Les deux soeurs. Tome 2, Sorcière, de Marie Brennan

[Chronique fantasy] Les deux soeurs. Tome 2, Sorcière, de Marie Brennan
[Chronique fantasy] Les deux soeurs. Tome 2, Sorcière, de Marie Brennan

La grande majorité du roman est emprunt de beaucoup de suspens et d'intrigue. Le lecteur est au coeur d'une atmosphère orageuse, mêlant complots, trahisons, attaques déguisées, ruses, tensions internes et menaces externes. C'est une guerre larvée qui, jusqu'au trois quarts du roman, menace d'exploser à tout moment. Les dirigeantes de la Chute de l'Étoile ne savent plus sur qui elles peuvent réellement compter. Quelqu'un peut très bien donner l'impression d'adhérer à leur cause, et être en fait un pion de Shimi. Satomi, la cheffe suprême, ne sait même plus si elle peut avoir confiance en ses primes et, de ce fait, se sent bien seule au monde.

D'anciennes alliées sorcières reviennent, mais peut-on se fier sur elles? Et les Cousines qui servent les sorcières depuis la nuit des temps, ne sont-elle pas elles aussi occupées à fomenter leur propre révolution?

– J'ai peur d'une révolution, dit-elle d'une voix calme, empreinte de gravité. Je redoute qu'une guerre nous déchire et provoque de nombreuses morts. Il y a celles qui suivraient volontiers Shimi.

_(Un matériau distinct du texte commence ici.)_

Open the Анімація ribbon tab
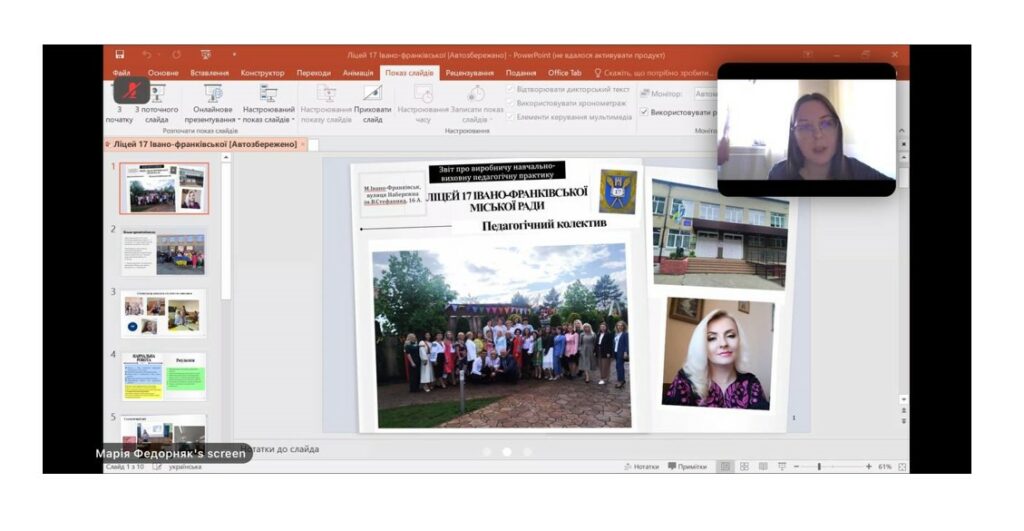This screenshot has height=531, width=1024. coord(358,72)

Si elles l'emportent, alors les doubles continueront de mourir, comme ça a été le cas depuis le commencement. Ce sont des morts qui ne comptent peut-être pas pour les autres, mais elles sont bien réelles pour moi. Je ne veux pas que les arguments de Shimi prévalent. Mais je ne sais pas jusqu'où nous devrons aller pour l'arrêter. Et je ne sais pas si je dois accepter la mort de sorcières comme prix pour parvenir à ce résultat. Et, si cela se produit, combien. Pour le moment, je ne projette la mort de personne. Mais si tu veux la vérité (Satomi éprouva une terrible envie de rire, mais pas parce qu'elle trouvait la chose amusante), j'ignore ce que je ferai demain.

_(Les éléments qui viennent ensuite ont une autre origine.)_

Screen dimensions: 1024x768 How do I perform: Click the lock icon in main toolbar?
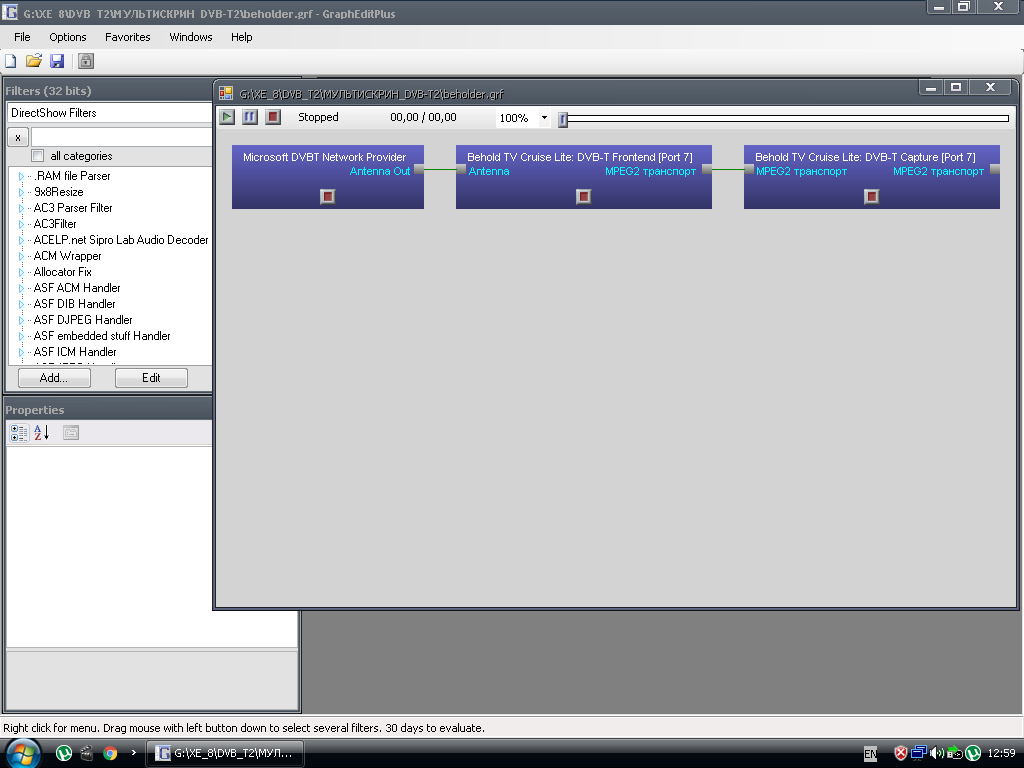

Les deux soeurs. Tome 2, Sorcière, de Marie Brennan

[Chronique fantasy] Les deux soeurs. Tome 2, Sorcière, de Marie Brennan
[Chronique fantasy] Les deux soeurs. Tome 2, Sorcière, de Marie Brennan

Ce second tome est à mon sens égal au premier tome en matière de qualité. L'écriture est belle et fluide, les personnages sont attachants (sauf Shimi, qui me les brise de long en large). L'intrigue est très bien ficelée et très dense, avec de nombreux éléments qui s'entrecoupent et viennent s'emboîter comme les pièces d'un puzzle.

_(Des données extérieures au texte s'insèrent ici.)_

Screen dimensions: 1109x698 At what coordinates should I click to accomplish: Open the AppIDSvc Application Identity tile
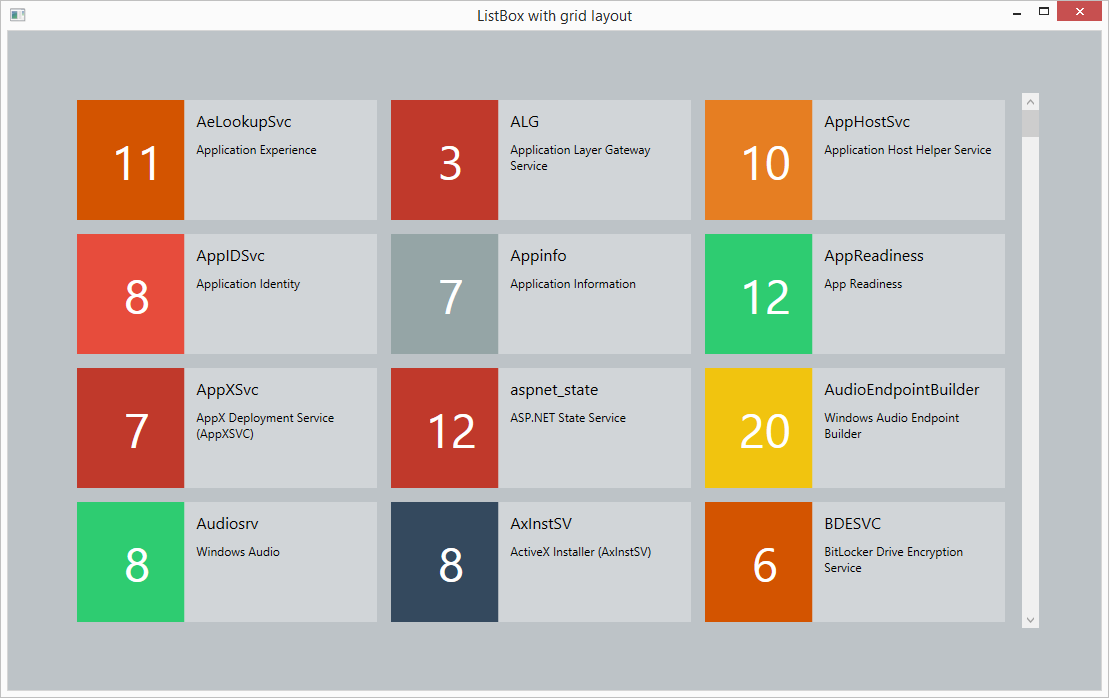point(280,294)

L'univers développé par Marie Brennan est très complexe (d'ailleurs, j'ai été ravie de retrouver un glossaire en fin de roman, ce fut très utile) et très riche. Les concepts déployés dans le roman sont vraiment intéressant, surtout en ce qui concerne ce culte de la Déesse et de ses cinq facettes, que j'ai trouvé original.

Évidemment, mes poils se sont hérissés de colère face à la bêtise crasse du conservatisme religieux pur et dur. C'est voulu par l'auteur, bien entendu, et cela prouve qu'elle a du talent. C'est une belle thématique résolument moderne qu'elle nous présente magistralement sous la forme d'une allégorie fantasy très réussie.

La seule chose sur laquelle je me dois de mettre un bémol, c'est la finale. Je ne peux évidemment pas tout raconter, mais en gros… ! Attention, spoil !

[Il y a une bataille et on se demande comment le "bon clan" va s'en sortir tant une issue positive semble improbable. Et puis là, l'auteur fait une grande ellipse que j'ai trouvé très maladroite, et saute directement à l'épilogue. Je me suis retrouvée toute bête, à me dire "Mais… Mais… Et la bataille, elle se termine comment?!" Bon, ça peut arriver d'avoir du mal à écrire une scène de bataille, mais laisser le lecteur sur sa faim, c'est un peu gros tout de même…]

Du coup, je voulais mettre une meilleure note que pour le premier tome, mais non, ce sera un 16 aussi.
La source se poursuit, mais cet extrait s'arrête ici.